Lo bueno de la mentira es que agiliza el ingenio y alimenta la creatividad. Que frente a la incapacidad generalizada que tenemos para crear obras de arte, escribir novelas o componer canciones nos regodeamos en nuestra pequeña ficción y le vamos sacando punta. Una empieza con una mentira piadosa y al final se crece tanto y le va añadiendo tantos detalles y matices que no solo se la cree, sino que a partir de entonces se convierte en un recuerdo del pasado y en un punto de inflexión para el futuro. Lo hacemos siempre. Y no vale decir ahora que uno no miente por principios. Sin la mentira estaríamos perdidos. Desnudos. Desprotegidos. La mentira es la última frontera. El escudo bajo el cual ya late solo el corazón, indefenso y a merced de la espada con la que nos lo quieran atravesar.

 

Lo sabemos todos. Lo saben los que se enamoran y se desenamoran. Los que controlan la intensidad de la verdad para resistir la decadencia de la rutina.
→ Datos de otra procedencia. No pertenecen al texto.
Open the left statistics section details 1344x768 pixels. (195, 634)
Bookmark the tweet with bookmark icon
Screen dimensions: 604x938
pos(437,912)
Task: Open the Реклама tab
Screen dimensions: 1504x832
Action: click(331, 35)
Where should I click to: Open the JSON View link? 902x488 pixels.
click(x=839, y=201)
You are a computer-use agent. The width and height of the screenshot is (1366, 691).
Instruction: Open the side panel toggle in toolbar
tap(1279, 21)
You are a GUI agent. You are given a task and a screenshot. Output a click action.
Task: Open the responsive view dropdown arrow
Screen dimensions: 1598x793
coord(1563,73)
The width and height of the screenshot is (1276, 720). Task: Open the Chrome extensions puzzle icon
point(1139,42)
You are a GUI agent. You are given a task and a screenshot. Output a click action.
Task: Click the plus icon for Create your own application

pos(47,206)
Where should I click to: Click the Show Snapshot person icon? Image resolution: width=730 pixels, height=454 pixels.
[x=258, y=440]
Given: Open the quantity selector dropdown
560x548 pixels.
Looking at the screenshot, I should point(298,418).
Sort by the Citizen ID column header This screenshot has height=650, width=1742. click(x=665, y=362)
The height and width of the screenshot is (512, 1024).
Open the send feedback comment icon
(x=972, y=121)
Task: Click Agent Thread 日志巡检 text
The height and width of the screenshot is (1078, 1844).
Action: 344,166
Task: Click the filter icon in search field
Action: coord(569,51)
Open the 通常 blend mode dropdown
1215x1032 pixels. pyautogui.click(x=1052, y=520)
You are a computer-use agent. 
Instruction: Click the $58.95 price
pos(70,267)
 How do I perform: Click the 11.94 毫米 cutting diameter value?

Los que firman un pacto de no agresión con la realidad porque saben que es la forma de evitar dolores innecesarios. Lo saben los que se autoengañan, en primera persona. Los que nos mentimos aun sabiendo que nos estamos mintiendo solo por el consuelo temporal. Por la tregua provisional que nos permitirá una mañana más volver a mirarnos en el espejo sin escupirnos. Y lo saben los políticos. Vaya si lo saben los políticos.

 

Me imagino ahora a nuestro presidente sentado a la mesa de la cena en Moncloa, con Marianito contando lo que ha hecho en el colegio. E inventando una historia de por qué he pegado a tal niño o por qué ha molestado a tal otra niña. Y me imagino a Mariano padre mirándole a los ojos, incapaz de decirle que le diga la verdad, que está mal inventarse las cosas y que no hay que pegar a los otros niños. Desde que los cuervos vuelan bajo por Génova la mentira no se cuestiona. Está ahí. Se acepta. Y se repite, una y otra vez, hasta que a la fuerza y con ayuda de algunos mensajeros se convierta en la verdad.

 

Me da pena Mariano. Mariano presidente y Mariano persona. Me decía hace poco uno de los hombres del presidente que no habla en público porque no quiere mentir. Me lo decía por esto de la crisis. Porque no quería salir y decirle a la gente que las cosas están putas sino que las cosas están bien. Pero como las cosas no están bien mejor callarse. Entonces era la realidad la que le desmentía. Frente a su vamos mejorando y ya hay luz allí al fondo de algún año las estadísticas le daban bofetadas con decimales. Ahora le pasa lo mismo. Le piden que nos explique todo esto de Bárcenas y los dineros del PP y lo de los sobres y nadie piensa en él, en Mariano, en el hombre. En la persona que sufre. En ese señor que sabe que no puede contar nada. Porque si dice la verdad entonces se inmola. Pero si miente entonces tiene al acecho a su tesorero dispuesto a darle la réplica. Como las estadísticas, pero desde la cárcel. Y frente a todo eso a él ni siquiera le queda el consuelo de haberse pasado, como mi compañero de trabajo, al menos tres noches de farra. A Mariano nadie querría quitarle lo bailao.